LOS ANGELES, CA, Mar 24 – The Los Angeles County Post Surge Response Plan, which aims to protect the most vulnerable residents, keep hospitals and the healthcare system functioning, prevent unconstrained spread and significant illness, and prepare for future challenges presented by the evolving conditions of the virus, uses several metrics to assess risk. These metrics are tied to associated community prevention strategies and early alert signals that trigger a review of contributing factors and potential changes to community and sector-specific prevention strategies.

As of March 22, L.A. County’s current Centers for Disease Control Community Level is low, with 117.8 new cases per 100,000 people in last seven days, 3.5 new COVID-19 admissions per 100,000 population (seven-day total), and 2.6% proportion of staffed inpatient beds occupied by COVID-19 patients (seven-day average).

L.A. County’s Early Alert Signals allow us to quickly determine any concerning trends that can result in future higher rates of transmission and/or increased illness severity.

These signals include three community-wide measures: variants of concern (or VOCs), Emergency Department COVID-19 visits, and cumulative crude case rate in high poverty communities. The signals also include four sector-specific measures, which are: new outbreaks at Skilled Nursing Facilities, new outbreaks at TK-12 schools, new outbreaks at settings with Persons Experiencing Homelessness, and clusters at worksites.

If there are alerts in two or more sectors, which reach the threshold for moderate or high concern, we’ll conduct an in-depth review of contributing factors and consider changes to community prevention strategies. Sector-specific alerts that reach the threshold for moderate or high concern will result in mitigation measures that are tailored to that setting.

As of March 24, only one indicator reached the threshold for moderate concern, the percent of specimens sequenced that are identified as a new variant of concern (based on the World Health Organization’s designation).

Although the current sequencing sample represents a small fraction of all cases, it indicates that between February 27- March 5, 14.7% of sequenced cases were the BA.2 Omicron sub-lineage in LA County. This is an increase from 6.4% of sequenced cases in the prior week.

The increase of the Omicron sub-variant BA.2 in sequenced samples parallels trends nationally and in Europe. This variant is known to be more highly contagious than earlier variants, though it does not appear to be more severe.

Public Health continues to strongly recommend protective measures including, when around others in public settings, wearing a mask with a good fit and filtration (medical masks or N95/KN95/KF94 respirators), especially for individuals who are at elevated risk of severe illness from a COVID-19 infection and for those who live with someone at elevated risk, such as the elderly, those with underlying comorbidities, and immunocompromised individuals. Public Health also strongly recommends residents who need to get vaccinated or who are eligible to get boosted do so now, as the vaccines provide the best protection against COVID and the associated variants. Residents should get tested if they are sick or exposed COVID-19 and stay at home if they receive a positive test result.
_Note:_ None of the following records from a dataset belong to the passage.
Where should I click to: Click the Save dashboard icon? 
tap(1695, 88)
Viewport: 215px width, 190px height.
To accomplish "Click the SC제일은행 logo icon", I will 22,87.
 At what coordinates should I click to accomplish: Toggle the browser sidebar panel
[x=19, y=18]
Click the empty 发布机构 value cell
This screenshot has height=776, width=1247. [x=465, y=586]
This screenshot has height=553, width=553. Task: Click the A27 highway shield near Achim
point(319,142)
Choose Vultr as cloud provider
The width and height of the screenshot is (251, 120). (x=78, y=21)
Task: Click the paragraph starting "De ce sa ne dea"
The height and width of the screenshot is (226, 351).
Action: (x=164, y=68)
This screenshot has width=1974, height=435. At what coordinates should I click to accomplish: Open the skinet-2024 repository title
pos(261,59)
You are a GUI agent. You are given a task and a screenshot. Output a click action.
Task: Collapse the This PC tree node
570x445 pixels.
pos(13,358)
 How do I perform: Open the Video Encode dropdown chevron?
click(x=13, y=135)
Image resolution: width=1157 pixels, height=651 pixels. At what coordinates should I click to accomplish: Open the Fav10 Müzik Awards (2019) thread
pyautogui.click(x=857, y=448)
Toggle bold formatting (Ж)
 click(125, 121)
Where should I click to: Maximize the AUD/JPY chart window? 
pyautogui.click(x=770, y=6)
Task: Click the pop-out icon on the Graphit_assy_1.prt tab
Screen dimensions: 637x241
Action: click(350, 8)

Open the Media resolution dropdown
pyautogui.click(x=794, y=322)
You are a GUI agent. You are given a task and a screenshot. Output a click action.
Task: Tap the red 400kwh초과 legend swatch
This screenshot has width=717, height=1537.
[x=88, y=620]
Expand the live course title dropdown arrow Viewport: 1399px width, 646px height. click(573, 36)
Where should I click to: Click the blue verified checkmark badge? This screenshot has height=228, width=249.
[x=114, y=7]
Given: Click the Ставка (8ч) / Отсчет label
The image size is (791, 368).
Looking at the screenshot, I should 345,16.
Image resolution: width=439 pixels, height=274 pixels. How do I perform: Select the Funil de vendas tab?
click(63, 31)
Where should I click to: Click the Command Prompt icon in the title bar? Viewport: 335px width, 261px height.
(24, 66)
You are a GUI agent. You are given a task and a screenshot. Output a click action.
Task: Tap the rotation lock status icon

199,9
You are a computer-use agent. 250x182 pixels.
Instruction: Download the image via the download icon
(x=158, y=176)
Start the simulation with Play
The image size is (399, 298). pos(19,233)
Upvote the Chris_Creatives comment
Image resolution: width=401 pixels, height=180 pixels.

“We continue to extend our deepest sympathies to everyone mourning the loss of a loved one from COVID,” said Dr. Barbara Ferrer, PhD, MPH, MEd, Director of Public Health. “The Community Level metrics from the CDC and the County’s early alert system were implemented to help Public Health better assess our level of risk based on the most current COVID-19 local metrics. Although most of our metrics continue to improve, the county continues to see substantial transmission. Along with the increasing circulation of the more-infectious BA.2 subvariant, everyone, especially those who are at elevated risk or live with someone at elevated risk, should wear a high-quality mask and get vaccinated and boosted.”

Today, Public Health reported 27 additional deaths, and 734 new positive cases of COVID-19. Of the 27 new deaths reported today, 11 people were between the ages of 50-64, five were between the ages of 65-79, and 11 were aged 80 years or older. Of the 27 newly reported deaths, 19 people had underlying health conditions. To date, the total number of deaths in L.A. County is 31,561.

Public Health has reported a total of 2,827,802 positive cases of COVID-19 across all areas of L.A. County. Note that 165 additional cases have been added to the cumulative total of positive cases due to a backlog of cases from the surge. Today’s positivity rate is 0.7%.

There are 351 people with COVID-19 currently hospitalized. Testing results are available for more than 11,636,500 individuals, with 22% of people testing positive.